***
description: Transcode clips with CPU or GPU encoders and tune for quality and performance
categories:
* video-curation
tags:
* transcoding
* encoding
* ffmpeg
* nvenc
* h264
personas:
* data-scientist-focused
* mle-focused
difficulty: intermediate
content\_type: howto
modality: video-only
***
# Clip Encoding
Convert extracted clip buffers into compressed media files suitable for storage and training workflows using encoders. NeMo Curator provides both CPU and GPU-based encoders.
## Use Cases
* Convert raw clip buffers into a standard format (such as H.264 in MP4) for portability.
* Normalize heterogeneous inputs (encoding formats, bit rates, containers) into a consistent output.
* Reduce storage footprint with controlled quality settings.
## Before You Start
If you only need embeddings or analysis and do not require saved media files, you can skip encoding. When writing clips, NeMo Curator produces `.mp4` by default.
***
## Quickstart
Use the pipeline stage or the example script flags to encode clips with CPU or GPU encoders.
```python
from nemo_curator.pipeline import Pipeline
from nemo_curator.stages.video.clipping.clip_extraction_stages import FixedStrideExtractorStage, ClipTranscodingStage
pipe = Pipeline(name="transcode_example")
pipe.add_stage(FixedStrideExtractorStage(clip_len_s=10.0, clip_stride_s=10.0))
pipe.add_stage(ClipTranscodingStage(encoder="libopenh264", encode_batch_size=16, encoder_threads=1, verbose=True))
pipe.run()
```
```bash
python -m ray_curator.examples.video.video_split_clip_example \
...
--transcode-encoder h264_nvenc \
--transcode-use-hwaccel \
```
## Encoder Options
| Encoder | Hardware | Description |
| ------------- | ------------------ | ------------------------------------------------------------------------------------ |
| `libx264` | CPU | Widely available, high quality, CPU-based. |
| `libopenh264` | CPU | Good quality and throughput balance. Often faster than `libx264` at similar presets. |
| `h264_nvenc` | NVIDIA GPU (NVENC) | Uses NVENC for high-throughput H.264 encoding on NVIDIA GPU hardware. |
On systems with supported NVIDIA GPU hardware and an `ffmpeg` build with NVENC, `h264_nvenc` can significantly increase throughput. Refer to the verification steps below to confirm NVENC availability.
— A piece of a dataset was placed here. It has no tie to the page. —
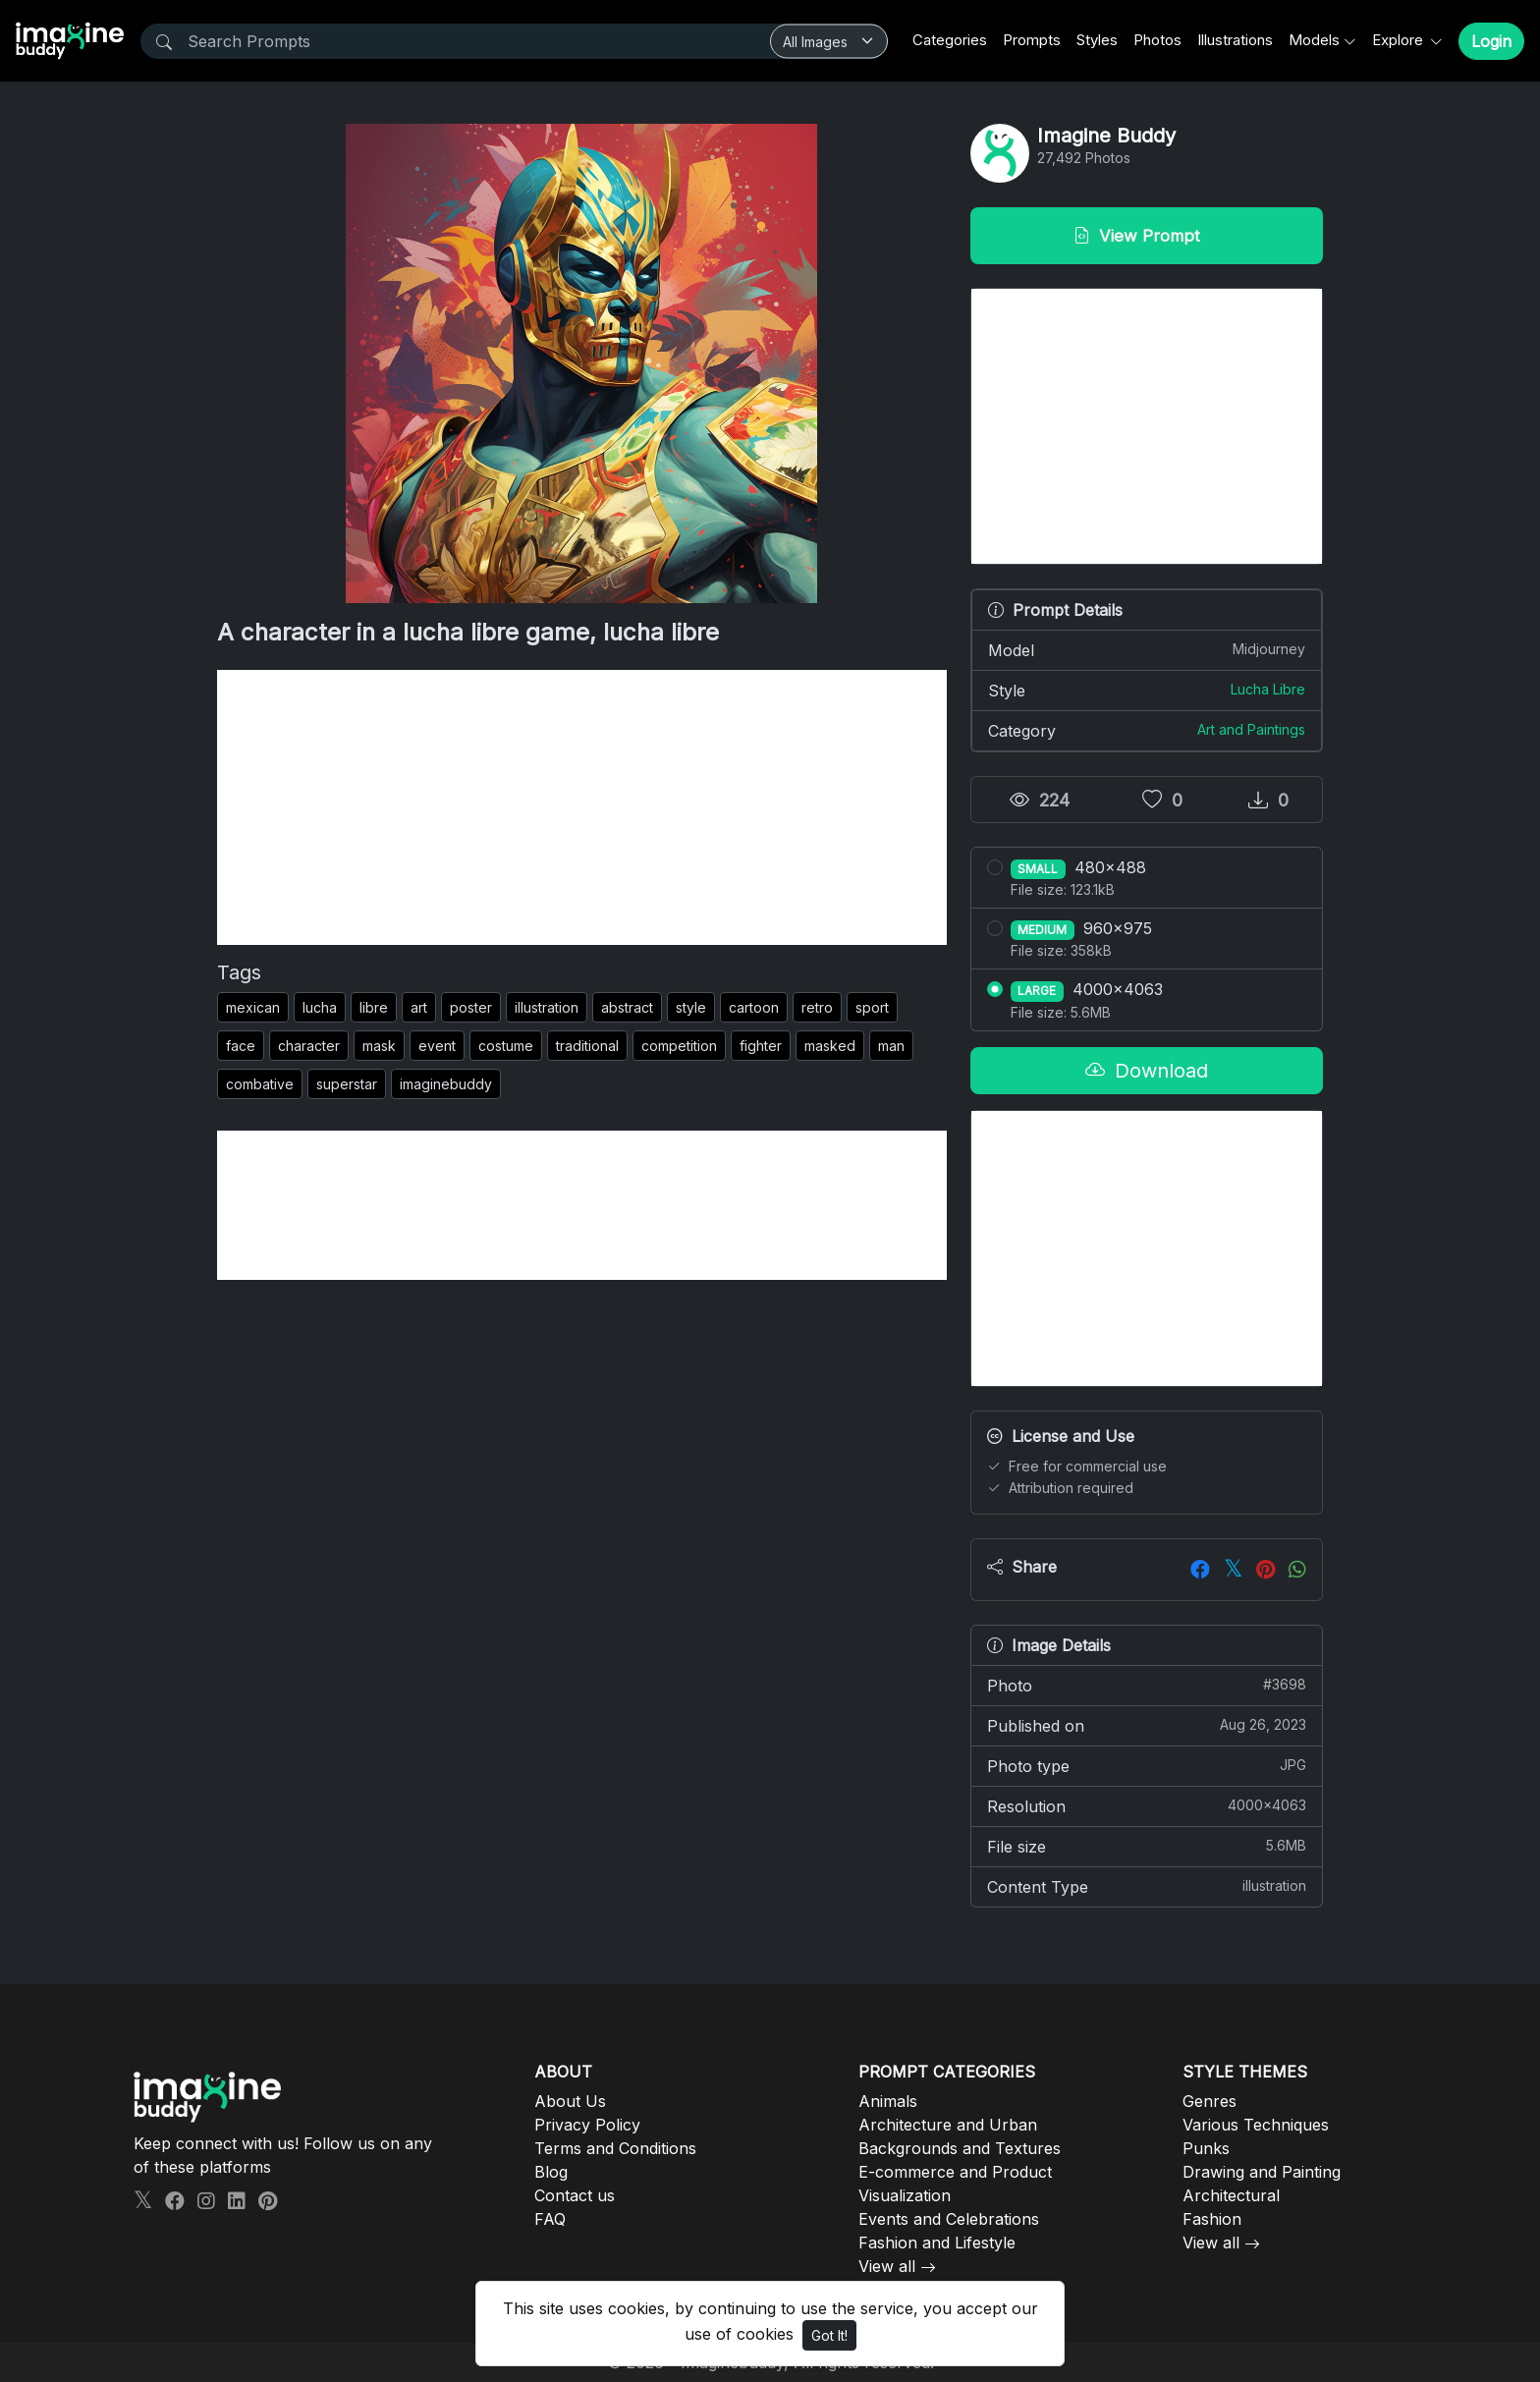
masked (829, 1045)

### Verify `ffmpeg`/NVENC Support
To use `h264_nvenc`, confirm that your `ffmpeg` build includes NVENC support and install the GPU drivers:
```bash
ffmpeg -hide_banner -encoders | grep nvenc
ffmpeg -hide_banner -hwaccels | grep -i nv
nvidia-smi
```
Expected output includes entries like `V..... h264_nvenc` and `cuda` in the hardware accelerators list. If not present, install an `ffmpeg` build with NVENC and ensure NVIDIA drivers and CUDA are available.
## Configure
Use `ClipTranscodingStage` to control encoder choice, batching, and acceleration:
```python
from nemo_curator.stages.video.clipping.clip_extraction_stages import ClipTranscodingStage
transcode = ClipTranscodingStage(
encoder="h264_nvenc", # or "libopenh264", "libx264"
use_hwaccel=True, # enable NVENC when using h264_nvenc
encoder_threads=1, # CPU thread count for CPU encoders
encode_batch_size=16, # number of clips per encode batch
num_clips_per_chunk=32, # chunking for downstream writing
use_input_bit_rate=False, # set True to preserve input bit rate when available
num_cpus_per_worker=6.0,
verbose=True,
)
```
### Parameters
| Parameter | Description |
| -------------------- | ---------------------------------------------------------------------------------------------------- |
| `encoder` | Selects the encoding backend. Recommended defaults: `libopenh264` (CPU) or `h264_nvenc` (GPU). |
| `use_hwaccel` | Enable when using GPU encoders like `h264_nvenc`. |
| `encoder_threads` | CPU threads per worker for CPU encoders. Increase to use more CPU. |
| `encode_batch_size` | Batching size for clips; larger batches can improve throughput. |
| `use_input_bit_rate` | If True, attempts to reuse the input bit rate; otherwise, the encoder uses its default rate control. |
Refer to the quickstart options in [Get Started with Video Curation](/get-started/video) for command-line flags `--transcode-encoder` and `--transcode-use-hwaccel`.
## Troubleshooting
* "Encoder not found": Your `ffmpeg` build may lack the encoder; verify with `ffmpeg -encoders`.
* "No NVENC capable devices found": Install NVIDIA drivers/CUDA and ensure the GPU is visible in `nvidia-smi`.
* Output mismatch or low quality: Revisit encoder defaults; set explicit bit rate/quality settings as needed, or enable `use_input_bit_rate`.